**WHAT YOU WILL DO:** The response must restate all of the data word for word.

[Opening DATA UNDER STUDY section]

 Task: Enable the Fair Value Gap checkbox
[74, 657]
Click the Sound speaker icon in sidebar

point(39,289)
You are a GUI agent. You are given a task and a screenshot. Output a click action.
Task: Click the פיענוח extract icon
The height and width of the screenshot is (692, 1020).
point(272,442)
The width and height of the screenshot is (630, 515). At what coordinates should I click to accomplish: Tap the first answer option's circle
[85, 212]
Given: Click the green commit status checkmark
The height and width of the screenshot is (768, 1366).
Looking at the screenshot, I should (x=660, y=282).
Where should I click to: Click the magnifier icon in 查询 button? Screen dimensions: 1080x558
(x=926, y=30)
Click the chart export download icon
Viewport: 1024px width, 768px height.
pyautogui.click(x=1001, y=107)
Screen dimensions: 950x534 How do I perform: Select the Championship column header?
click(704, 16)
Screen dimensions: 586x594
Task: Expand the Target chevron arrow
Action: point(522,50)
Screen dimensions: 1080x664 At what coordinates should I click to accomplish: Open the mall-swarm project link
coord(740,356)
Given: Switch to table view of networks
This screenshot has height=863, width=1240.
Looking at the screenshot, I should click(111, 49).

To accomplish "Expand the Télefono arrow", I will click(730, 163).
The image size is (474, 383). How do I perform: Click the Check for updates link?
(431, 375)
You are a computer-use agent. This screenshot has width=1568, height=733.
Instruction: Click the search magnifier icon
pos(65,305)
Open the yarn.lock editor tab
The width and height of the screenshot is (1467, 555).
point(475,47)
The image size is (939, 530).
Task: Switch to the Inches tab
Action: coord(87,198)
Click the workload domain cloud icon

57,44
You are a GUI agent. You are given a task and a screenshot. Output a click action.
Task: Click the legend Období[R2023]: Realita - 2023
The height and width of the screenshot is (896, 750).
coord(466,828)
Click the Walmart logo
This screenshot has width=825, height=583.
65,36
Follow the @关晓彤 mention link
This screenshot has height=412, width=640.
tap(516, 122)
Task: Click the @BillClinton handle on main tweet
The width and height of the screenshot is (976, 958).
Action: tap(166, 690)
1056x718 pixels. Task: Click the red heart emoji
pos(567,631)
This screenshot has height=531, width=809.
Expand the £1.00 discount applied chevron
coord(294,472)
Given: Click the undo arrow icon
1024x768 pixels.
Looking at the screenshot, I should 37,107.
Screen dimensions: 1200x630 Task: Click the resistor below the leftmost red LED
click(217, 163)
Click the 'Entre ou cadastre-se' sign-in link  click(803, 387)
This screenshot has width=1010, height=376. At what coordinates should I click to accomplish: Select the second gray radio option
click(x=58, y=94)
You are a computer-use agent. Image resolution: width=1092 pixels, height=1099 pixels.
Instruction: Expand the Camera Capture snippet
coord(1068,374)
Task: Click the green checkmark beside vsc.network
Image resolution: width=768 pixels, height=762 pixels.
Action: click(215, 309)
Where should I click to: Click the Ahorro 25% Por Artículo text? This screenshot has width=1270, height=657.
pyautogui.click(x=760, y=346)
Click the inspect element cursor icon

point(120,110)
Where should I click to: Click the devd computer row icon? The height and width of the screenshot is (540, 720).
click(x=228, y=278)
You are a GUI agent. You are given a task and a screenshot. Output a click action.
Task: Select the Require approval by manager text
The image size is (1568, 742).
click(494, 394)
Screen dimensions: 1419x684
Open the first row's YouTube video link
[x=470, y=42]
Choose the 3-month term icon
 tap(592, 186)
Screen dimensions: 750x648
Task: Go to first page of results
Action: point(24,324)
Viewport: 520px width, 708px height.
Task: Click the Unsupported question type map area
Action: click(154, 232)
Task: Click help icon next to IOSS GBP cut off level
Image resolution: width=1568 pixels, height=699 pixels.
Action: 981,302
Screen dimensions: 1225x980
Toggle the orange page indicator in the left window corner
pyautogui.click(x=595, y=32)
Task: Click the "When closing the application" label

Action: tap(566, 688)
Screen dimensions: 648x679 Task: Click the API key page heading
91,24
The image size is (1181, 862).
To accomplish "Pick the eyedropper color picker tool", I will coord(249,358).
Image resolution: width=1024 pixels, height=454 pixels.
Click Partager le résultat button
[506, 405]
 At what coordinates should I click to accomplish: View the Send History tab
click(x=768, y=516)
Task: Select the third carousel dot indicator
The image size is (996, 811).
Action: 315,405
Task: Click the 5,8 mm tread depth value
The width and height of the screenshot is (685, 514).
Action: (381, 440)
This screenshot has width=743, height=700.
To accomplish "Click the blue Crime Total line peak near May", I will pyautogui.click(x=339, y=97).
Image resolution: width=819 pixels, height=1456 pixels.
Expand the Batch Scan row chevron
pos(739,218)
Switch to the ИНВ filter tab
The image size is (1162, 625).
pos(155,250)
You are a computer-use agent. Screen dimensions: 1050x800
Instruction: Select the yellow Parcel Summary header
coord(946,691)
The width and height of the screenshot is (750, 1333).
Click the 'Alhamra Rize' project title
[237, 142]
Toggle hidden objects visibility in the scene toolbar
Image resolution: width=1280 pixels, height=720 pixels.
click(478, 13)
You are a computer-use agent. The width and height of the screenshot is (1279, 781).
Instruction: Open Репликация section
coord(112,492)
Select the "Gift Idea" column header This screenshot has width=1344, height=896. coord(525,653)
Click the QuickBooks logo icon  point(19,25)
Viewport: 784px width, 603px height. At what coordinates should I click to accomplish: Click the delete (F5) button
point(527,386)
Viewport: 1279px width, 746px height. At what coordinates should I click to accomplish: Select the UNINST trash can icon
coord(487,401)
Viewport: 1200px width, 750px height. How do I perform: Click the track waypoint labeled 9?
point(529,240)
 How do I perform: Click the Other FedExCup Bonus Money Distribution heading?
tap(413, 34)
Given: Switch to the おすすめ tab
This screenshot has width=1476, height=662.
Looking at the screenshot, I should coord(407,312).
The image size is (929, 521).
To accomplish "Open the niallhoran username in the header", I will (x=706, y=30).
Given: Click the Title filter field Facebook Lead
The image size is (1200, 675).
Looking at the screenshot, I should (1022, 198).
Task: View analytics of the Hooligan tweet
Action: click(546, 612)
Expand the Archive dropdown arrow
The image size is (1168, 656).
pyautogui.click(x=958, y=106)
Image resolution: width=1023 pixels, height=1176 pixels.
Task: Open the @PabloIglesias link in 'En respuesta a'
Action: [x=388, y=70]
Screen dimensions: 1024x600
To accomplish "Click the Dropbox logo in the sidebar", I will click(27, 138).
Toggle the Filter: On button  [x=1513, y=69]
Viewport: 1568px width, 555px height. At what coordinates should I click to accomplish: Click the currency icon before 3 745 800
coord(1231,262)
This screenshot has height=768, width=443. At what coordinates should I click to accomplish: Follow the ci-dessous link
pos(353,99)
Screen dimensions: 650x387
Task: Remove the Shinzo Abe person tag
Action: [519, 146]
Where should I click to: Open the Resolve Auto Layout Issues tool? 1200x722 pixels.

[Closing DATA UNDER STUDY section]

**RESPONSE TO THIS TASK:**
 Task: Enable the Fair Value Gap checkbox
[74, 657]
Click the Sound speaker icon in sidebar

point(39,289)
You are a GUI agent. You are given a task and a screenshot. Output a click action.
Task: Click the פיענוח extract icon
The height and width of the screenshot is (692, 1020).
point(272,442)
The width and height of the screenshot is (630, 515). At what coordinates should I click to accomplish: Tap the first answer option's circle
[85, 212]
Given: Click the green commit status checkmark
The height and width of the screenshot is (768, 1366).
Looking at the screenshot, I should (x=660, y=282).
Where should I click to: Click the magnifier icon in 查询 button? Screen dimensions: 1080x558
(x=926, y=30)
Click the chart export download icon
Viewport: 1024px width, 768px height.
pyautogui.click(x=1001, y=107)
Screen dimensions: 950x534 How do I perform: Select the Championship column header?
click(704, 16)
Screen dimensions: 586x594
Task: Expand the Target chevron arrow
Action: point(522,50)
Screen dimensions: 1080x664 At what coordinates should I click to accomplish: Open the mall-swarm project link
coord(740,356)
Given: Switch to table view of networks
This screenshot has height=863, width=1240.
Looking at the screenshot, I should click(111, 49).

To accomplish "Expand the Télefono arrow", I will click(730, 163).
The image size is (474, 383). How do I perform: Click the Check for updates link?
(431, 375)
You are a computer-use agent. This screenshot has width=1568, height=733.
Instruction: Click the search magnifier icon
pos(65,305)
Open the yarn.lock editor tab
The width and height of the screenshot is (1467, 555).
point(475,47)
The image size is (939, 530).
Task: Switch to the Inches tab
Action: coord(87,198)
Click the workload domain cloud icon

57,44
You are a GUI agent. You are given a task and a screenshot. Output a click action.
Task: Click the legend Období[R2023]: Realita - 2023
The height and width of the screenshot is (896, 750).
coord(466,828)
Click the Walmart logo
This screenshot has width=825, height=583.
65,36
Follow the @关晓彤 mention link
This screenshot has height=412, width=640.
tap(516, 122)
Task: Click the @BillClinton handle on main tweet
The width and height of the screenshot is (976, 958).
Action: tap(166, 690)
1056x718 pixels. Task: Click the red heart emoji
pos(567,631)
This screenshot has height=531, width=809.
Expand the £1.00 discount applied chevron
coord(294,472)
Given: Click the undo arrow icon
1024x768 pixels.
Looking at the screenshot, I should 37,107.
Screen dimensions: 1200x630 Task: Click the resistor below the leftmost red LED
click(217, 163)
Click the 'Entre ou cadastre-se' sign-in link  click(803, 387)
This screenshot has width=1010, height=376. At what coordinates should I click to accomplish: Select the second gray radio option
click(x=58, y=94)
You are a computer-use agent. Image resolution: width=1092 pixels, height=1099 pixels.
Instruction: Expand the Camera Capture snippet
coord(1068,374)
Task: Click the green checkmark beside vsc.network
Image resolution: width=768 pixels, height=762 pixels.
Action: click(215, 309)
Where should I click to: Click the Ahorro 25% Por Artículo text? This screenshot has width=1270, height=657.
pyautogui.click(x=760, y=346)
Click the inspect element cursor icon

point(120,110)
Where should I click to: Click the devd computer row icon? The height and width of the screenshot is (540, 720).
click(x=228, y=278)
You are a GUI agent. You are given a task and a screenshot. Output a click action.
Task: Select the Require approval by manager text
The image size is (1568, 742).
click(494, 394)
Screen dimensions: 1419x684
Open the first row's YouTube video link
[x=470, y=42]
Choose the 3-month term icon
 tap(592, 186)
Screen dimensions: 750x648
Task: Go to first page of results
Action: point(24,324)
Viewport: 520px width, 708px height.
Task: Click the Unsupported question type map area
Action: click(154, 232)
Task: Click help icon next to IOSS GBP cut off level
Image resolution: width=1568 pixels, height=699 pixels.
Action: 981,302
Screen dimensions: 1225x980
Toggle the orange page indicator in the left window corner
pyautogui.click(x=595, y=32)
Task: Click the "When closing the application" label

Action: tap(566, 688)
Screen dimensions: 648x679 Task: Click the API key page heading
91,24
The image size is (1181, 862).
To accomplish "Pick the eyedropper color picker tool", I will coord(249,358).
Image resolution: width=1024 pixels, height=454 pixels.
Click Partager le résultat button
[506, 405]
 At what coordinates should I click to accomplish: View the Send History tab
click(x=768, y=516)
Task: Select the third carousel dot indicator
The image size is (996, 811).
Action: 315,405
Task: Click the 5,8 mm tread depth value
The width and height of the screenshot is (685, 514).
Action: (381, 440)
This screenshot has width=743, height=700.
To accomplish "Click the blue Crime Total line peak near May", I will pyautogui.click(x=339, y=97).
Image resolution: width=819 pixels, height=1456 pixels.
Expand the Batch Scan row chevron
pos(739,218)
Switch to the ИНВ filter tab
The image size is (1162, 625).
pos(155,250)
You are a computer-use agent. Screen dimensions: 1050x800
Instruction: Select the yellow Parcel Summary header
coord(946,691)
The width and height of the screenshot is (750, 1333).
Click the 'Alhamra Rize' project title
[237, 142]
Toggle hidden objects visibility in the scene toolbar
Image resolution: width=1280 pixels, height=720 pixels.
click(478, 13)
You are a computer-use agent. The width and height of the screenshot is (1279, 781).
Instruction: Open Репликация section
coord(112,492)
Select the "Gift Idea" column header This screenshot has width=1344, height=896. coord(525,653)
Click the QuickBooks logo icon  point(19,25)
Viewport: 784px width, 603px height. At what coordinates should I click to accomplish: Click the delete (F5) button
point(527,386)
Viewport: 1279px width, 746px height. At what coordinates should I click to accomplish: Select the UNINST trash can icon
coord(487,401)
Viewport: 1200px width, 750px height. How do I perform: Click the track waypoint labeled 9?
point(529,240)
 How do I perform: Click the Other FedExCup Bonus Money Distribution heading?
tap(413, 34)
Given: Switch to the おすすめ tab
This screenshot has width=1476, height=662.
Looking at the screenshot, I should coord(407,312).
The image size is (929, 521).
To accomplish "Open the niallhoran username in the header", I will (x=706, y=30).
Given: Click the Title filter field Facebook Lead
The image size is (1200, 675).
Looking at the screenshot, I should (1022, 198).
Task: View analytics of the Hooligan tweet
Action: click(546, 612)
Expand the Archive dropdown arrow
The image size is (1168, 656).
pyautogui.click(x=958, y=106)
Image resolution: width=1023 pixels, height=1176 pixels.
Task: Open the @PabloIglesias link in 'En respuesta a'
Action: [x=388, y=70]
Screen dimensions: 1024x600
To accomplish "Click the Dropbox logo in the sidebar", I will click(27, 138).
Toggle the Filter: On button  [x=1513, y=69]
Viewport: 1568px width, 555px height. At what coordinates should I click to accomplish: Click the currency icon before 3 745 800
coord(1231,262)
This screenshot has height=768, width=443. At what coordinates should I click to accomplish: Follow the ci-dessous link
pos(353,99)
Screen dimensions: 650x387
Task: Remove the Shinzo Abe person tag
Action: [519, 146]
Where should I click to: Open the Resolve Auto Layout Issues tool? 1200x722 pixels.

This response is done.